Work to be completed:
Skip all pictures; return exactly the lines from the one containing "You are a computer-use agent." through the end of the data.

[[ Task data open ]]

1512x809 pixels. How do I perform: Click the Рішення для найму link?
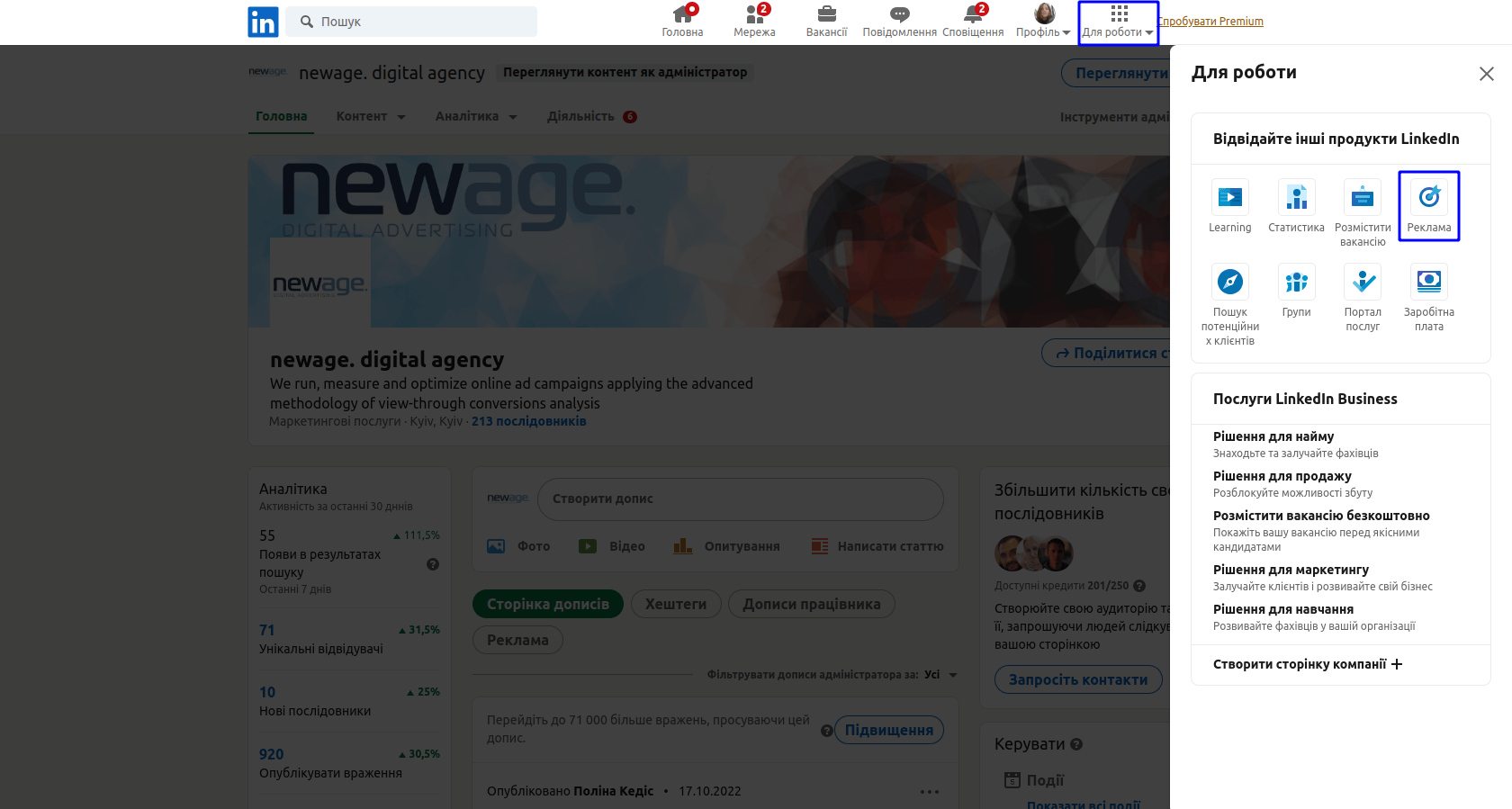(x=1273, y=436)
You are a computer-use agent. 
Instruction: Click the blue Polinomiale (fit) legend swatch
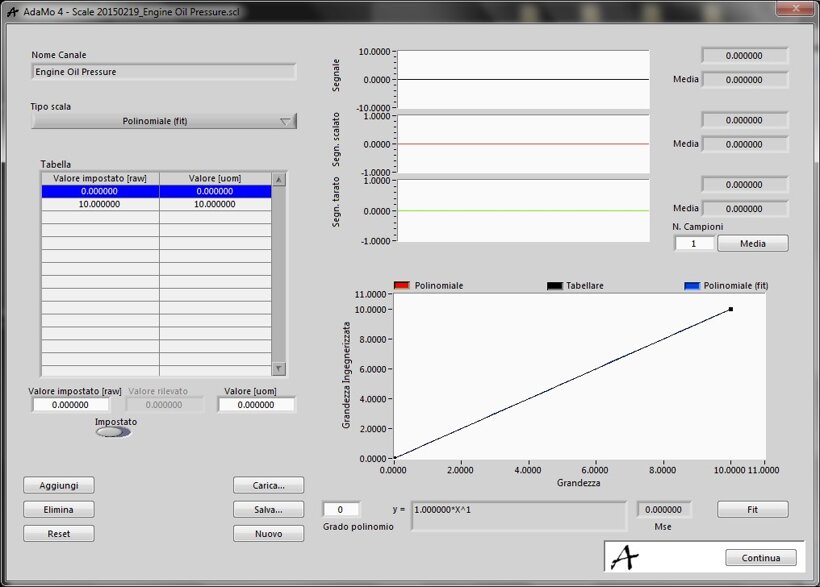[692, 286]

[[ Task data closed ]]

Response below:
You are a computer-use agent. 
Instruction: Click the blue Polinomiale (fit) legend swatch
[692, 286]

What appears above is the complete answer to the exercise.